After more than 20 years of US involvement in Afghanistan, the US negotiator on Afghanistan voiced optimism on Monday that the Taliban and government would begin again the Afghan peace talks and said President Donald Trump could pull US troops ahead of schedule if all goes well.This

bodes well for the ultimate exit of US troops from Afghanistan, allowing the war torn country to slowly pick up the pieces in its quest to administer itself independently. After years of bloodshed, this recent development is a windfall for Afghans who will finally have the opportunity to decide the fate of their country themselves.

The Afghan government has been speeding up the release of prisoners, a key condition for the Taliban, after a ceasefire for the Eid al-Fitr holiday followed by a continued lull in fighting.

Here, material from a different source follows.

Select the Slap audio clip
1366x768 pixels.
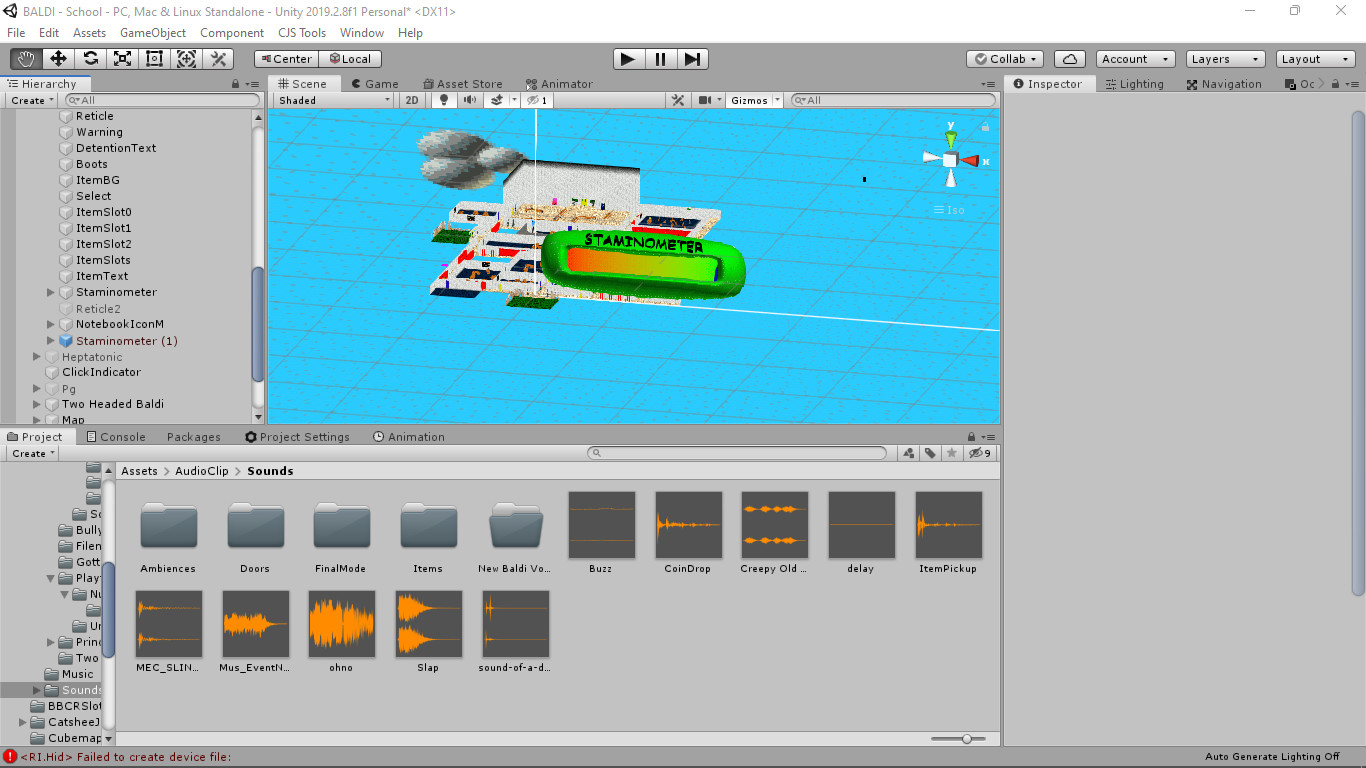click(x=428, y=624)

A ‘lot of progress’ on Afghan Peace talks: Khalilzad

“There’s been a lot of progress in the last few days,” said Zalmay Khalilzad, the US envoy who negotiated a deal with the Taliban in which Washington plans to end its longest-ever war.

“A lot of people have been pessimistic that we could get to this place where we’re discussing where and when inter-Afghan negotiations would begin and that there would be enough progress on the prisoners issue,” he told reporters.

But he did not set a date and cautioned that “still more needs to be done” on freeing prisoners.

Abdullah Abdullah ready ‘at any moment’ for Afghan peace talks

Abdullah Abdullah, who heads the government council on the talks, said Saturday he was ready for talks “at any moment.”

Read more: Afghan peace talks: Deadlock in Doha?

Under the agreement with the Taliban, the United States will pull troops out of Afghanistan by mid-2021 in exchange for the insurgents’ commitments to keep out Al-Qaeda and other foreign extremists.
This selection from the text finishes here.